Declared by the Encyclopaedia Britannia as "The Worlds First Scientist" the shadow of Aristotle has loomed larger than life for millennia, influencing not just what entire civilizations have thought and believed, but how they came to think and believe it.  From philosophy to geology, physics to medicine there was not one field of academic knowledge that he did not know something about, so much so that he would later be said to have known more than any other man in history. 

Born as the son of a physician in 384 BCE, Aristotle was thought to have been introduced to the ruling nobility of his homeland of Macedonia by virtue of his father’s role as a healer in the court of the king Amyntas II.  At about 18 years of age, he travelled to the Greek city of Athens to attend the academy run by the renowned philosopher Plato whose teachings would form an initial basis for many of Aristotle’s later beliefs.  However he was not to be a blank slate, uncritically accepting all that his master had to teach and his disagreements with Plato ensured that, upon the death of the older scholar, Aristotle would not inherit his mantle as master of the academy and instead left.

Rather than fade into obscurity, Aristotle’s star and fame would only rise higher thanks, in no small part, to his role as tutor to one of the largest names in the ancient world, Alexander the Great.  As a teacher, the philosopher can be looked to as an example for that dearly held dream of educators that their pupils, filled with ideas and inspiration from their lessons, can go on to do great things; though perhaps they might stop short at raising an army and conquering everything from Athens to India.

With his fame and the patronage of his world conquering pupil, Aristotle was later to return to Athens where he would open a new school to compete with his old academy.  Called the Lyceum it would become one of the greatest libraries of knowledge in the world at the time, due to the sheer volume of works produced by the students, helped by the busy Aristotle himself.

Though he was to ultimately end his life in exile, his influence on ancient thought was profound and would dominate thinking and learning for thousands of years to come.  He was among the first to attempt a formal classification of animals into what we would regard as genera today and in the course of his life would write over two hundred works of varying sorts covering topics as diverse as geology, meteorlogy, psychology and marine biology. 

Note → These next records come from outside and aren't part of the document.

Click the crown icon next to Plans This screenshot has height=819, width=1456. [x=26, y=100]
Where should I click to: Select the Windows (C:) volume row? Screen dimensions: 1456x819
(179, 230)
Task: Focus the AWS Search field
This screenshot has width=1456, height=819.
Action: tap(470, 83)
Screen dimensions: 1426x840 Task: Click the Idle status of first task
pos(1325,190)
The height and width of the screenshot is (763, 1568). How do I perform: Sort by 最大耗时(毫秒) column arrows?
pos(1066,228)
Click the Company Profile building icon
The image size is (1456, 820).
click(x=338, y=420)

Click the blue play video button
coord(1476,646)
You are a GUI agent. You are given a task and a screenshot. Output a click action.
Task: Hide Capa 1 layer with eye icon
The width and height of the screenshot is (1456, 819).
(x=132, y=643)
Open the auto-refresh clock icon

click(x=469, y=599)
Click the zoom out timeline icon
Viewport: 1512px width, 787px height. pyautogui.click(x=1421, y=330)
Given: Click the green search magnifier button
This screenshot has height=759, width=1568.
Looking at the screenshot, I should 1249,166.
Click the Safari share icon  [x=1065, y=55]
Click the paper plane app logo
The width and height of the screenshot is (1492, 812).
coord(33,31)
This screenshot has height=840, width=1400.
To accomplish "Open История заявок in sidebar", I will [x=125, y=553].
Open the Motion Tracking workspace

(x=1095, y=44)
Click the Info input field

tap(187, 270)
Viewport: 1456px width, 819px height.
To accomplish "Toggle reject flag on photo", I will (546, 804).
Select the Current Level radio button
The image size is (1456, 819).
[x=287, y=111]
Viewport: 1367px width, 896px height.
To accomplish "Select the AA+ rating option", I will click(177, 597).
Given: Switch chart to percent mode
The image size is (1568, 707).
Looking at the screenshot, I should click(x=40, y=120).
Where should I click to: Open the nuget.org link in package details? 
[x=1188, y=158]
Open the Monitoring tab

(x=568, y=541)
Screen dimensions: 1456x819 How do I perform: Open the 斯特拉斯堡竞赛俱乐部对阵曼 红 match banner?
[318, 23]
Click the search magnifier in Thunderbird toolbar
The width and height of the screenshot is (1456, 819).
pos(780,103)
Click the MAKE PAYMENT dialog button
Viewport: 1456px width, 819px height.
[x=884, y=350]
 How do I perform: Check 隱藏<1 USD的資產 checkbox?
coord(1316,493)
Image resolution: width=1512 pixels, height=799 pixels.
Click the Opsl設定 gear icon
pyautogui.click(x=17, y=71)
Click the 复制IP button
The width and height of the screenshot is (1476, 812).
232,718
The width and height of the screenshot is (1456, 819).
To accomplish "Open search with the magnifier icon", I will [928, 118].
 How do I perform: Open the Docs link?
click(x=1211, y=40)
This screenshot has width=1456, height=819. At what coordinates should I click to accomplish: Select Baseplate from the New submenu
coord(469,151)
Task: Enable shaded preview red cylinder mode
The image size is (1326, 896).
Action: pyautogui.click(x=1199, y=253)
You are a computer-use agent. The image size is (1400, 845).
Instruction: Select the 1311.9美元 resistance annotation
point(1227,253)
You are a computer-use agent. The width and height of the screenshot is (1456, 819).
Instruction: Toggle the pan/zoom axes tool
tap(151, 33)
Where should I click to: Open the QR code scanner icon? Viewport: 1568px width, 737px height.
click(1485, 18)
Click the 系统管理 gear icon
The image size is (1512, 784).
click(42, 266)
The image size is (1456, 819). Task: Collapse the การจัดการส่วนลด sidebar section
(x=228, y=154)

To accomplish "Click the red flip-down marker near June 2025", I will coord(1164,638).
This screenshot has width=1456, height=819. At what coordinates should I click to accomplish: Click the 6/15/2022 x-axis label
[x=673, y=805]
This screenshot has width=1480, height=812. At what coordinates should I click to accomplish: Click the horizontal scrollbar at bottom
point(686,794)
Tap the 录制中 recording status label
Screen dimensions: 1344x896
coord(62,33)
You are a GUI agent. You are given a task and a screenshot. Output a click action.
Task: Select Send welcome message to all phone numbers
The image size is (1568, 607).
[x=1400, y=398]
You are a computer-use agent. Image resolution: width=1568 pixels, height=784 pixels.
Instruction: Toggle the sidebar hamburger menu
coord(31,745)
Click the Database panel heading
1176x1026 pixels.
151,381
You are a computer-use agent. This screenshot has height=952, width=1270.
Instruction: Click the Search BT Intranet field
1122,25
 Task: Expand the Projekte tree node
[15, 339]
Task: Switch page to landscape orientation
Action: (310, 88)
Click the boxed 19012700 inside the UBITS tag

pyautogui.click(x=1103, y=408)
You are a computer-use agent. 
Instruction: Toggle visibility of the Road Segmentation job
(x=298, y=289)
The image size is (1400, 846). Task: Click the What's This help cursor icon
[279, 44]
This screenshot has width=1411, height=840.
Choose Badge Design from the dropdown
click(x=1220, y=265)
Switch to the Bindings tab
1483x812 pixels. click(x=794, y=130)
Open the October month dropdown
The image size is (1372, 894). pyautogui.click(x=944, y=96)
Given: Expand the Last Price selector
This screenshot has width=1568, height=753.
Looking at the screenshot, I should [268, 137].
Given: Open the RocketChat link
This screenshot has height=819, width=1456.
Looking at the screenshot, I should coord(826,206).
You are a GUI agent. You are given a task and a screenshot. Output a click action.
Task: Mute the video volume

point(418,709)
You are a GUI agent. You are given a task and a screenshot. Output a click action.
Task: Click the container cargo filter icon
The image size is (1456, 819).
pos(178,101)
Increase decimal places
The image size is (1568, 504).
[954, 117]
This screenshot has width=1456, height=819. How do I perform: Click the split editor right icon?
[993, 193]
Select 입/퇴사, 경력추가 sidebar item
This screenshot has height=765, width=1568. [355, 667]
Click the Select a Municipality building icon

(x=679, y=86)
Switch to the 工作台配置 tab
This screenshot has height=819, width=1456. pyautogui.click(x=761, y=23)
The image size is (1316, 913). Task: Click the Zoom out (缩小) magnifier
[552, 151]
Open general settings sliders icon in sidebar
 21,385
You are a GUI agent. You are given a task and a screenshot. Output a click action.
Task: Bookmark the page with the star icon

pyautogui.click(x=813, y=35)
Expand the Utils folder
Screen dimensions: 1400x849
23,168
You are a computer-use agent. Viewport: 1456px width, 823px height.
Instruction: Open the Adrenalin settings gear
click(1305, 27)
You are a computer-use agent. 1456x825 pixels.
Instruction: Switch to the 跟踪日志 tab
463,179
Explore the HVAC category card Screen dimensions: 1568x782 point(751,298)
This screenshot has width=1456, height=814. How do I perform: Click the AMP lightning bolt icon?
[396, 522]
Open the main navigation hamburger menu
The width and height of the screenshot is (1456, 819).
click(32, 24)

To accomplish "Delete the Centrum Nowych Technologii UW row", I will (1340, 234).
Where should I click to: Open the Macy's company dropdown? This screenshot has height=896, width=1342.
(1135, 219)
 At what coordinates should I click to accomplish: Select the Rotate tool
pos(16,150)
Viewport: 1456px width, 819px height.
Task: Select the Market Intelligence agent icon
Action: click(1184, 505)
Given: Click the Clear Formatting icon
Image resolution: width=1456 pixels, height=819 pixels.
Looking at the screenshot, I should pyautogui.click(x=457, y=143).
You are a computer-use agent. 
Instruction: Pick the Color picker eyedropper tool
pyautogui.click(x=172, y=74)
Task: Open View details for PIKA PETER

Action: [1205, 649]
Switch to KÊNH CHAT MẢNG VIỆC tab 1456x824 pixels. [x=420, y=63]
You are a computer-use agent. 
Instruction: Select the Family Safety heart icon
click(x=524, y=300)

His works on philosophy in particular would resonate for centuries after his death, with works such as Nichomacean Ethics and Prior Analytics.  In particular his focus on establishing a systematic reasoning of logic would earn him the epitaph centuries later of being the first scientist. Though he would have had no concept of a scientist as we understand it today, his emphasis on reason and deduction in coming to a conclusion on a topic would later influence the scientific method.

Like his predecessor Plato, and Plato’s teacher Socrates, Aristotle’s life and work was to have an immense influence on the societies and civilizations that would follow from the Roman conquerors to Islamic scholars, the Byzantine Empire, the Renaissance and Enlightenment.

Many of Plato’s beliefs and theories have, in later years been proven false, for example, his belief in a geocentric universe or, one in which the sun rotates around the earth.  Still for over a thousand years after his death much of his work formed the basis and extent of human learning unchallenged and even today his works, thoughts, theories and beliefs are studied by countless students across the world.